One of Vienna’s oldest coffee houses offers a bit of respite from one of the busiest streets. Café Ritter sits halfway up the city’s main shopping precinct.
- Traditional coffee house first opened in the late 19th century
- Interwar-style decor in dark wood and burgundy
- Quite busy with customers from across the local spectrum
- See also:
A local review
(Another lovely coffee house font)
Shoppers throng Vienna’s Mariahilfer Straße, thrusting their way through the crowds to buy the latest fashions and gadgets from the clothes outlets and departments stores that line this pedestrianised thoroughfare.
When the retail rush ends, at least some of those shoppers fall into Café Ritter to recharge their batteries with coffee and cake (or even bread and butter with chives).
The coffee house sits halfway up and just to one side of the long shopping street and has occupied these premises since the late 1800s.
Inside feels like an Edwardian waiting room in a better class of railway station: the sort of place that lends itself to a black and white photo. An old-style clock at one end does nothing to dispel that impression.

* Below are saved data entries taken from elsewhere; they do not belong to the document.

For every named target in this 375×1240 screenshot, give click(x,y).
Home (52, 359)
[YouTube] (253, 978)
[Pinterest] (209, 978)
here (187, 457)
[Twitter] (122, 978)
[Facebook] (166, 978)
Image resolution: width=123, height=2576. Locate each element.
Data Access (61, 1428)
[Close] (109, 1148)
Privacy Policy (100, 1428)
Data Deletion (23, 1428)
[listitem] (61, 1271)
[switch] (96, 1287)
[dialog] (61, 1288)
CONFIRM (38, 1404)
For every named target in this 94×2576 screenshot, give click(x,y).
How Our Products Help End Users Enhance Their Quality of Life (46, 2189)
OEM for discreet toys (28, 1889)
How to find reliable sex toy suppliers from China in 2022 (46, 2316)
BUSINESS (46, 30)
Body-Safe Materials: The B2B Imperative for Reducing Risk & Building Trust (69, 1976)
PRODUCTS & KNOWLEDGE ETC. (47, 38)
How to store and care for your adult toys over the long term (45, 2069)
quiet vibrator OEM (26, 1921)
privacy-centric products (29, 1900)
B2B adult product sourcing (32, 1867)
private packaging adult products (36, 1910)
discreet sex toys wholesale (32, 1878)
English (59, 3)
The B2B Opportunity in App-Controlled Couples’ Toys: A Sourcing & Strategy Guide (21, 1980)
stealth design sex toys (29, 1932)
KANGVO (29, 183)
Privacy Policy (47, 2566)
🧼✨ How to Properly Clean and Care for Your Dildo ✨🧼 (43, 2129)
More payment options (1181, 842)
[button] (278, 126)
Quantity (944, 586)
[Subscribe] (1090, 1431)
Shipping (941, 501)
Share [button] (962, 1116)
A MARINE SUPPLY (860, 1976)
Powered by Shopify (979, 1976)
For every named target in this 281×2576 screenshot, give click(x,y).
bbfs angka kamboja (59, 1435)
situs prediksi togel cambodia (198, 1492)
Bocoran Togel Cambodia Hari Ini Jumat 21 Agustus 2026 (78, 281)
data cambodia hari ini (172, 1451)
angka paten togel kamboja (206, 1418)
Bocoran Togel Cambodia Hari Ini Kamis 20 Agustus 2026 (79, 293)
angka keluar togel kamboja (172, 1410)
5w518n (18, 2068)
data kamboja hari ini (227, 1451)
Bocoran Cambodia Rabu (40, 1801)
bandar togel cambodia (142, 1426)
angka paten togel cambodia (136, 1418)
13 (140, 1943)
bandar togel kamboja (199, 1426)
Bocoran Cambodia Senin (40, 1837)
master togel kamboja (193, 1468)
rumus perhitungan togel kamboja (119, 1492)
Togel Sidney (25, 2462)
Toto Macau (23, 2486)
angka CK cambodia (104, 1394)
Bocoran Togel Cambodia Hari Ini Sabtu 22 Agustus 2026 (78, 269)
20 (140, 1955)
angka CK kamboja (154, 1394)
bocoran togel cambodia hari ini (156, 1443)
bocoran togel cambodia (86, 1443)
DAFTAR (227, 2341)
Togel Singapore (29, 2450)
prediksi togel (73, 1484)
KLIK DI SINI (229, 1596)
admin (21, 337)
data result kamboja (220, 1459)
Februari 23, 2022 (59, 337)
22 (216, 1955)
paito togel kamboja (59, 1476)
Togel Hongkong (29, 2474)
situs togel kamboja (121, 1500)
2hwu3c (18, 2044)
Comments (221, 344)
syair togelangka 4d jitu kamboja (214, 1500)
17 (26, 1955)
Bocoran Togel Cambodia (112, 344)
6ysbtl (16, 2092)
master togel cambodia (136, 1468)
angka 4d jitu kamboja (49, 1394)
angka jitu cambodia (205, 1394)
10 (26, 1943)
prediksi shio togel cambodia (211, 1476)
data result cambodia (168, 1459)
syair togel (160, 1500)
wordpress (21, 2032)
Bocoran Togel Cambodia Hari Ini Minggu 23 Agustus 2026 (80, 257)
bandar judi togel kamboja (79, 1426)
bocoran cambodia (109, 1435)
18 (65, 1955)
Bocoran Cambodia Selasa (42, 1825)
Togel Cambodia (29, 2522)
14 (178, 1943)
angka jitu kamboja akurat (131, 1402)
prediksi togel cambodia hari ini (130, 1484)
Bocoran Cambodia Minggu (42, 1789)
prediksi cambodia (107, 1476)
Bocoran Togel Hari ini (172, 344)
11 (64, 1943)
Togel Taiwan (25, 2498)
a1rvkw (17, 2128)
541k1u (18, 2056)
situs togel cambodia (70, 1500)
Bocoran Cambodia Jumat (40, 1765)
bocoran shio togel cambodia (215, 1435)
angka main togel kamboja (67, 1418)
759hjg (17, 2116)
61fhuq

“Edwardian” is not far from the truth, either, since the burgundy and hardwood decor harks back to the period between the world wars. A floral white and gold stucco ceiling adds a touch of neo rococo elegance.
Sit on the left side as you go in to enjoy views of the former Hotel Kummer, built in 1870 in the historical style. Redevelopment work ended in 2021, with the building reopening as a new hotel with a striking roof.
(The operator describes the Hotel Motto as “Paris meets 1920s Vienna”.)
(The famous painter, Rudolf von Alt (1812-1902), was apparently a regular. I like to think he paid his tab with a watercolour or two. Photo from around 1862 by Ferdinand Küss; Wien Museum Inv.-Nr. 33483; excerpt reproduced with permission under the terms of the CC0 licence)
Unlike some of its ilk, Café Ritter is not a place of hushed reverence, but rather one of quiet bustle.
As my morning there progressed, mothers and daughters, groups of friends, and shoppers replaced business folk and elderly gentlemen at the tables. The service was fast, and what you might call grumpily friendly in the time-honoured Viennese tradition.
Otherwise, Café Ritter ticks all the usual boxes: marbled tabletops, worn wooden chairs, a selection of newspapers, cakes, pastries, coffee specialties, and a quite traditional coffee house food menu with light snacks and meals. Prices seemed very reasonable compared to some of the old town cafés, too.
Certainly one to consider if you like tradition combined with a bit of a local buzz about the place.
Incidentally, Café Ritter shares its name with another top coffee house; Café Ritter Ottakring is one of those rare traditional locations outside the centre so remains something of an insider tip.
How to get to Café Ritter
Mariahilfer Straße is well served by public transport, particularly the subway system.
Subway: Café Ritter is practically on top of the Neubaugasse subway station on the U3 line that passes through the old town (exit as if you were going away from the city centre)
Tram/bus: Mariahilfer Straße is largely pedestrianised. But the 14A bus stops outside the café (Neubaugasse) when travelling in the direction of Reumannplatz. As does, more or less, the 13A when travelling in the direction of Hauptbahnhof. You can also get off at Kirchengasse on the 13A when going in the reverse direction (toward Skodagasse)
(Although outside the immediate centre, you’re actually quite close to a few of the more honourable old coffee houses for which Vienna is famous for. For example, Café Jelinek and Café Sperl are both no more than a few minutes walk away.)